Problem details:
Count the lines of the material below that contain the string "Open", matching case exactly, and reply with the number alone.

Records to use:
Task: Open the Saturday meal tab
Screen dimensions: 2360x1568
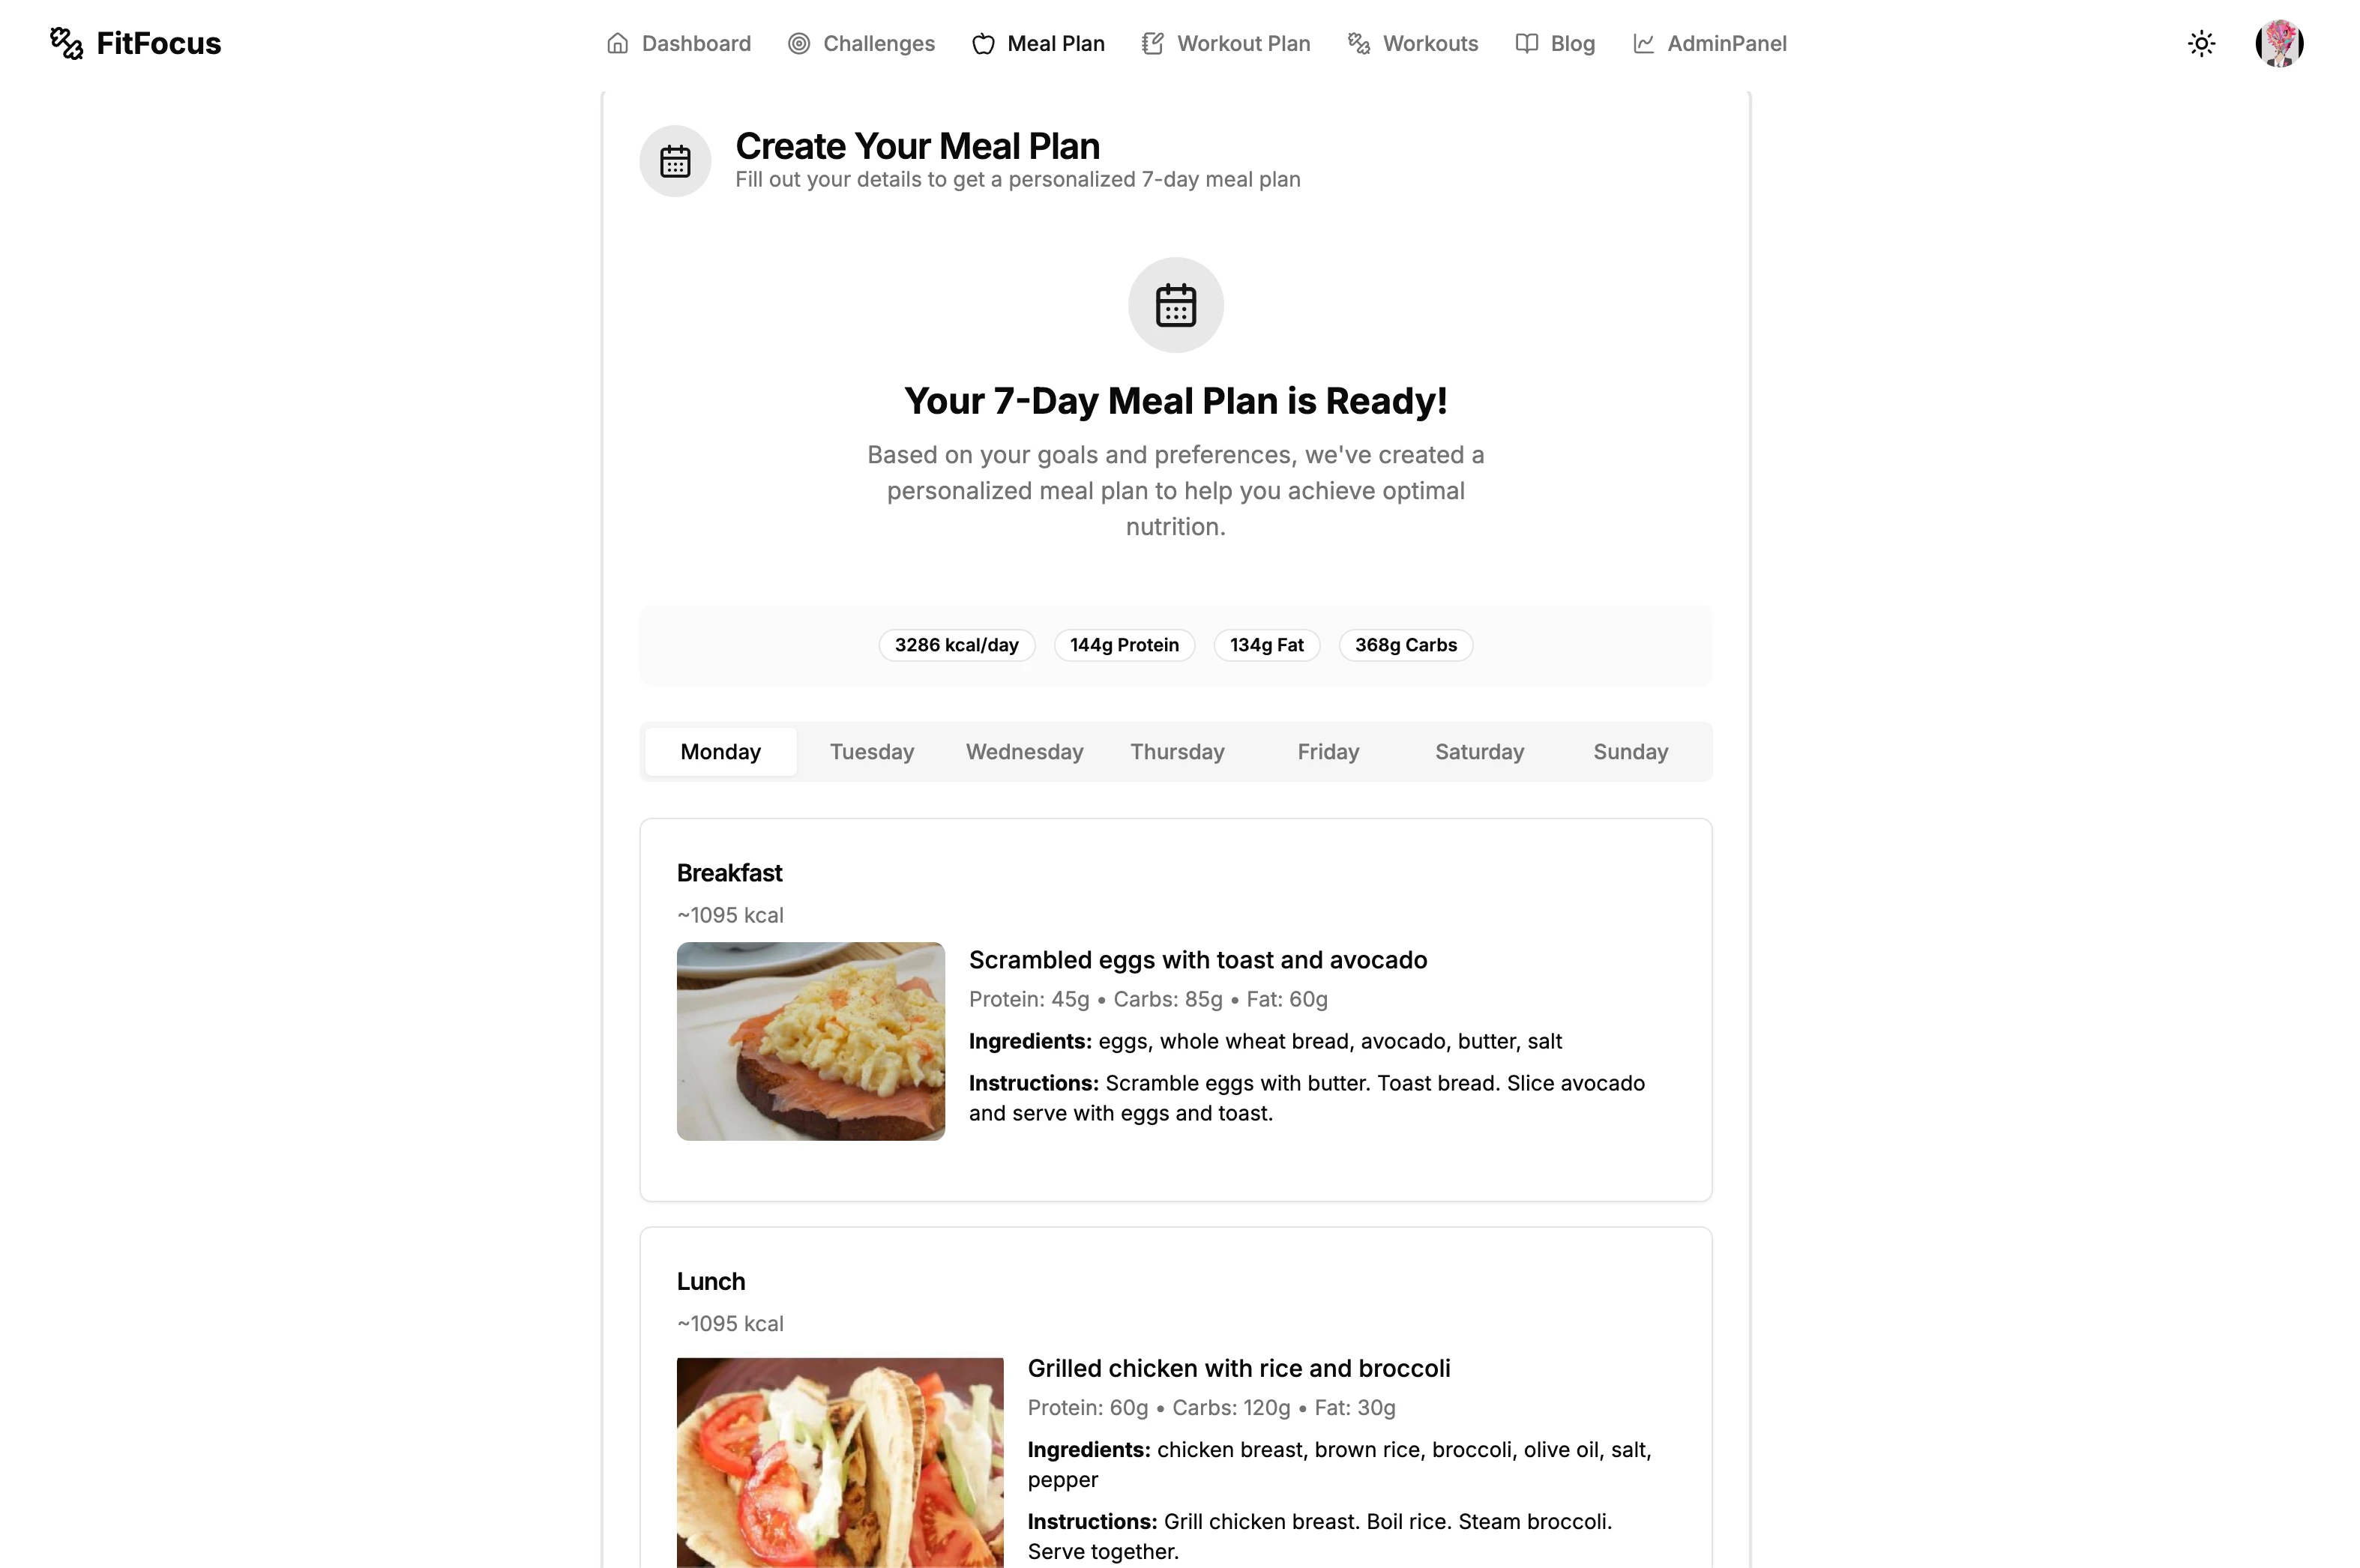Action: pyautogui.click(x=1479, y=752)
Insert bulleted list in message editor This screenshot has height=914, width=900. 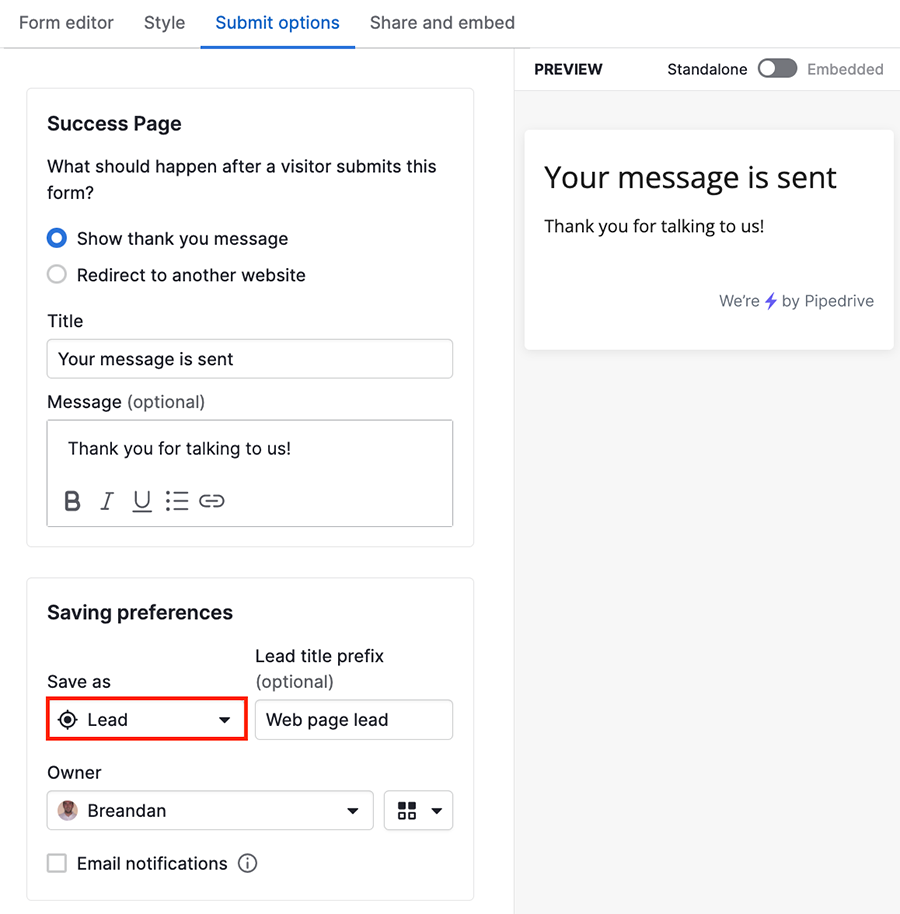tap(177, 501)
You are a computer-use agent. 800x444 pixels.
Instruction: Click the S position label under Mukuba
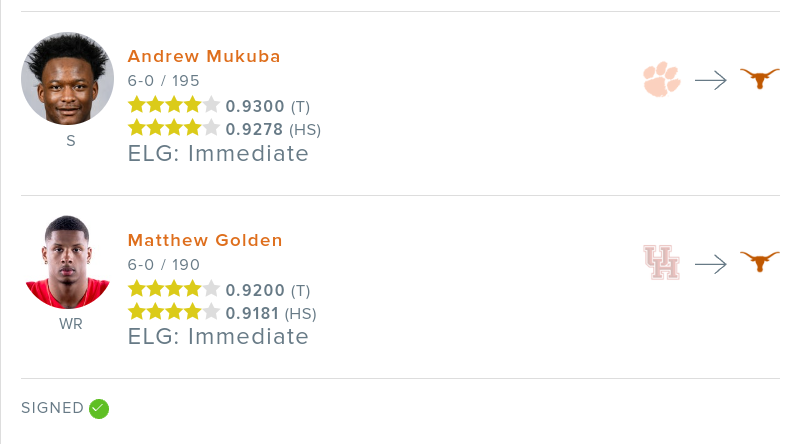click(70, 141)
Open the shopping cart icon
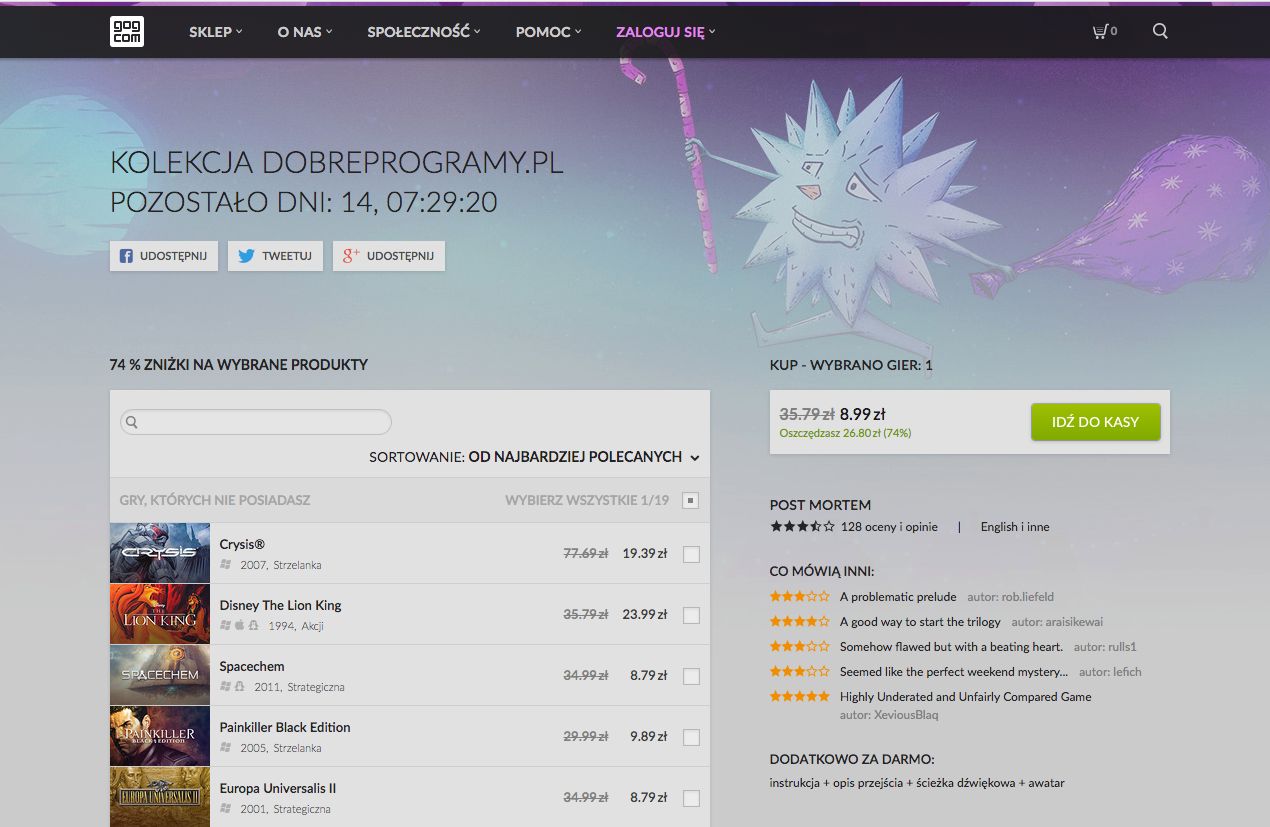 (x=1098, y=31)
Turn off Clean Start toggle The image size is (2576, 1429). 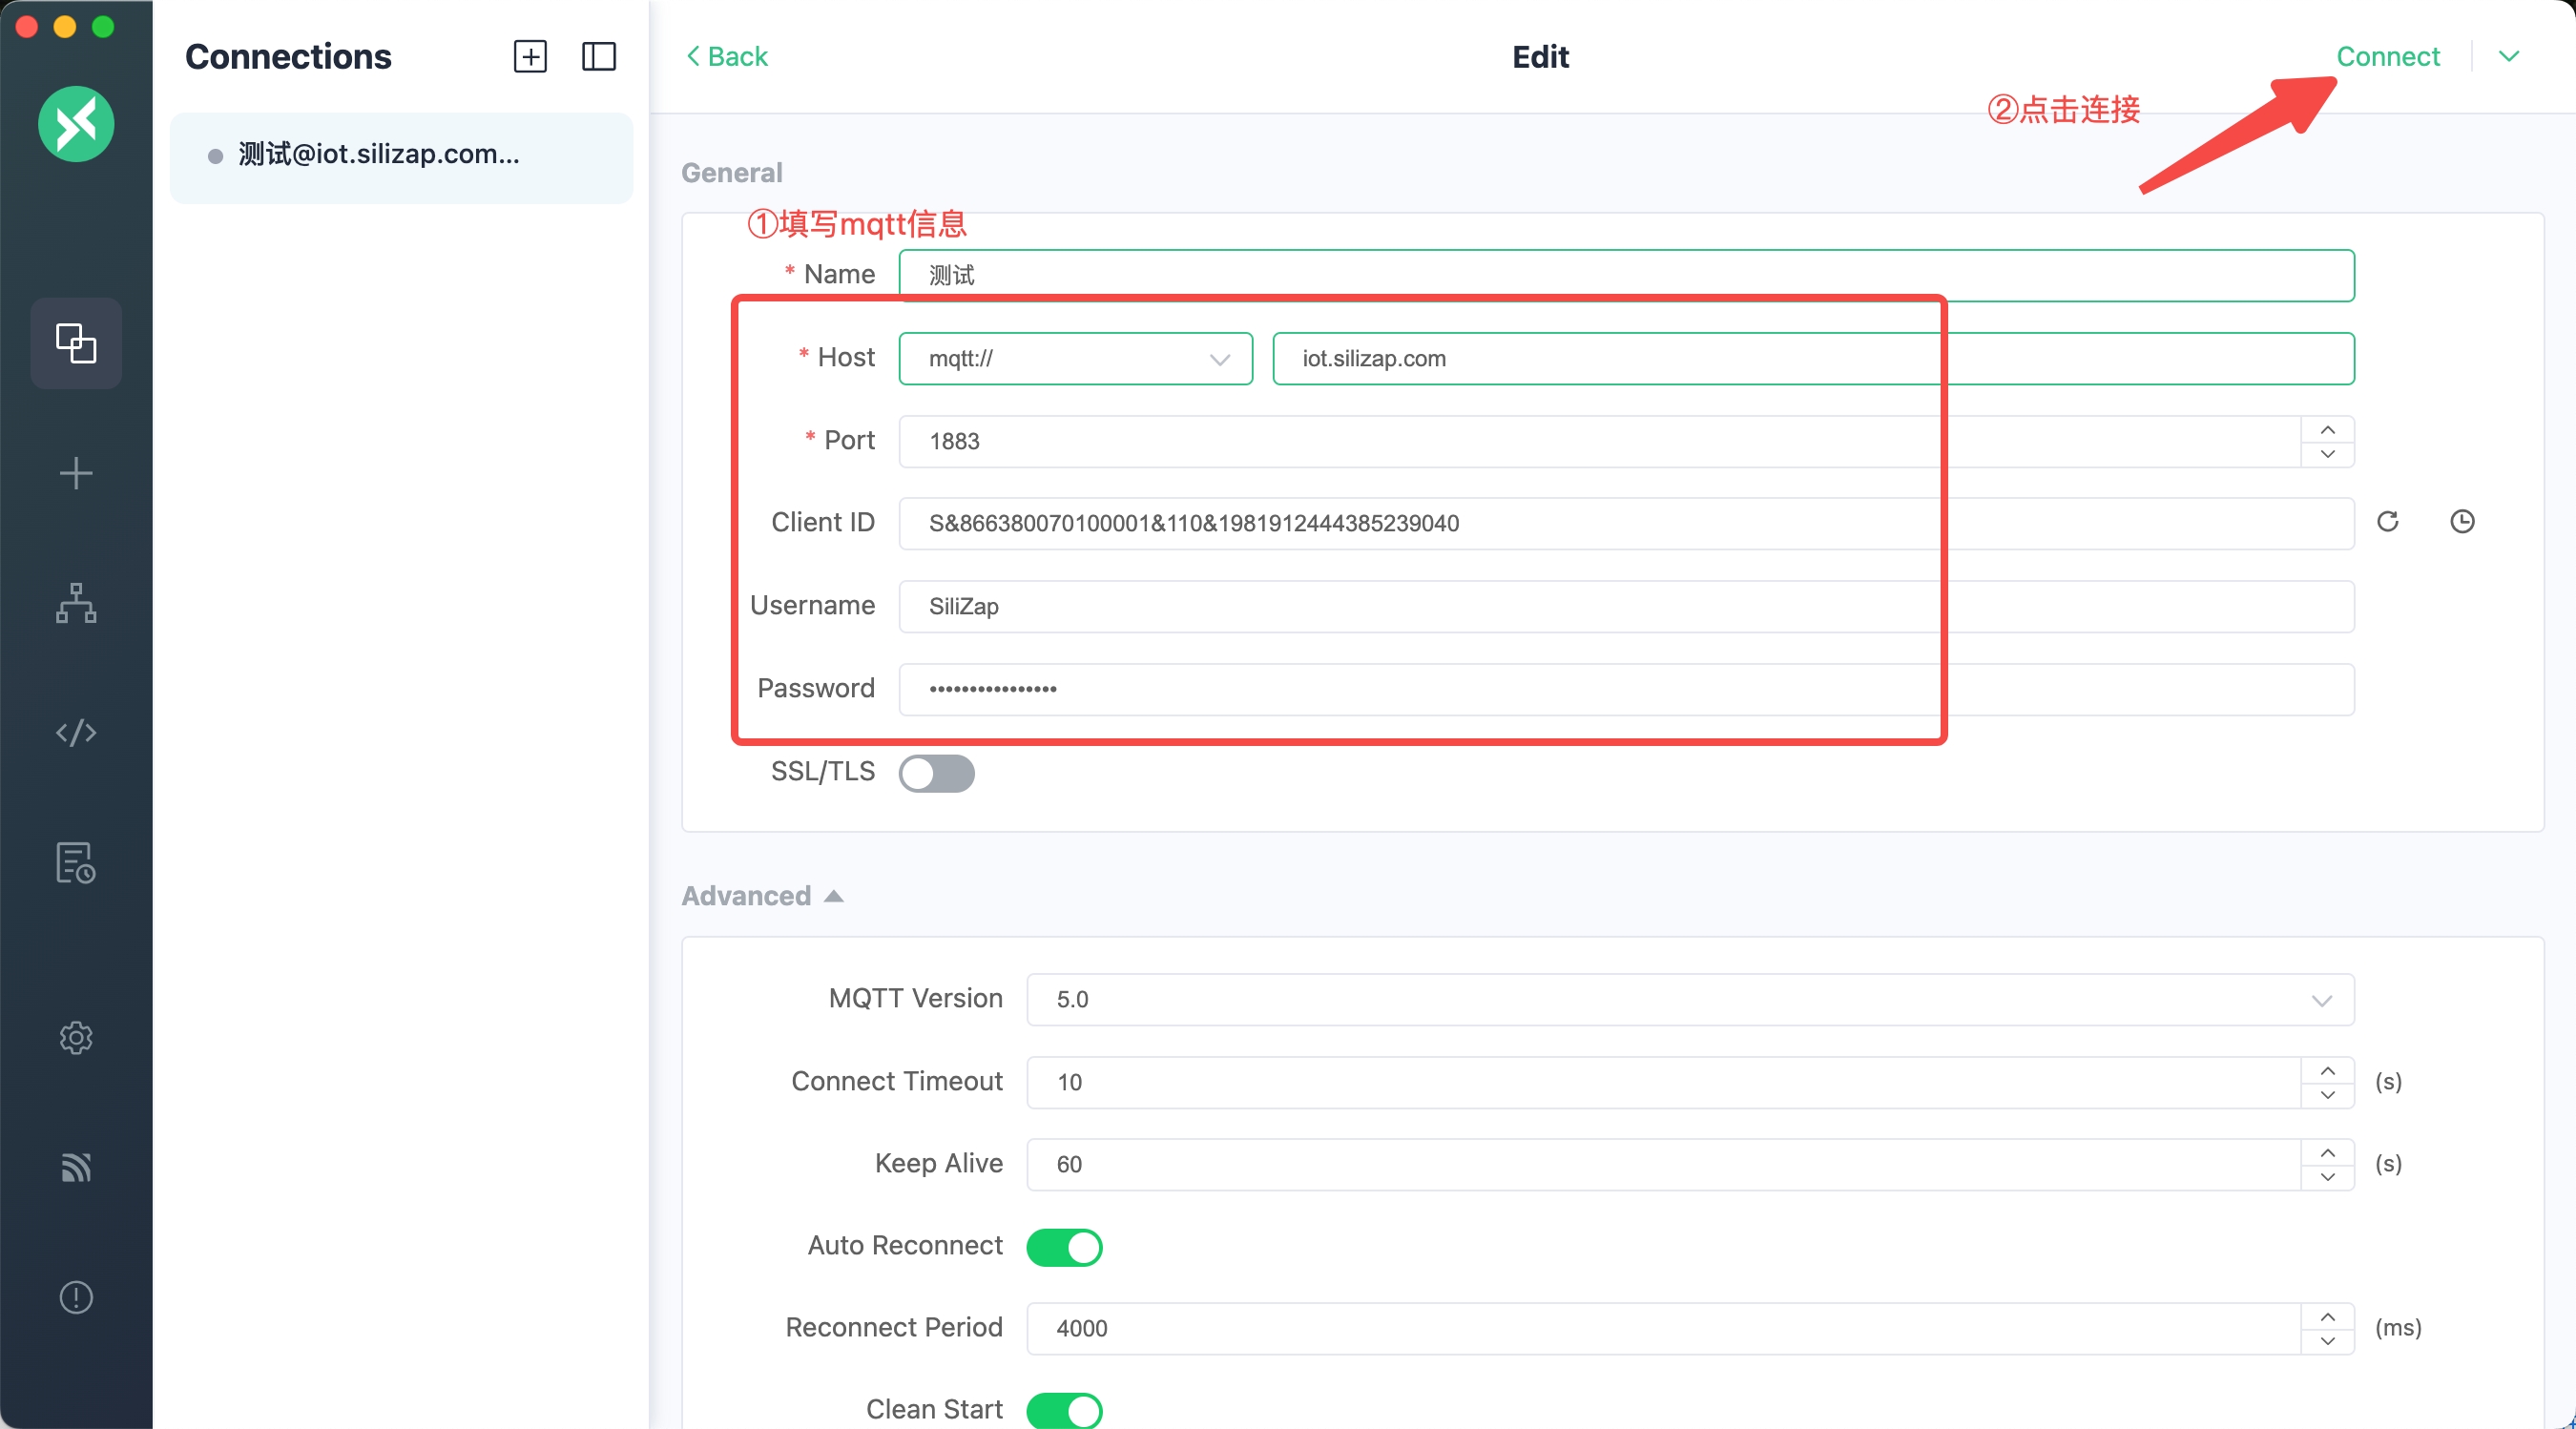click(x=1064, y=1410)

Finished task:
2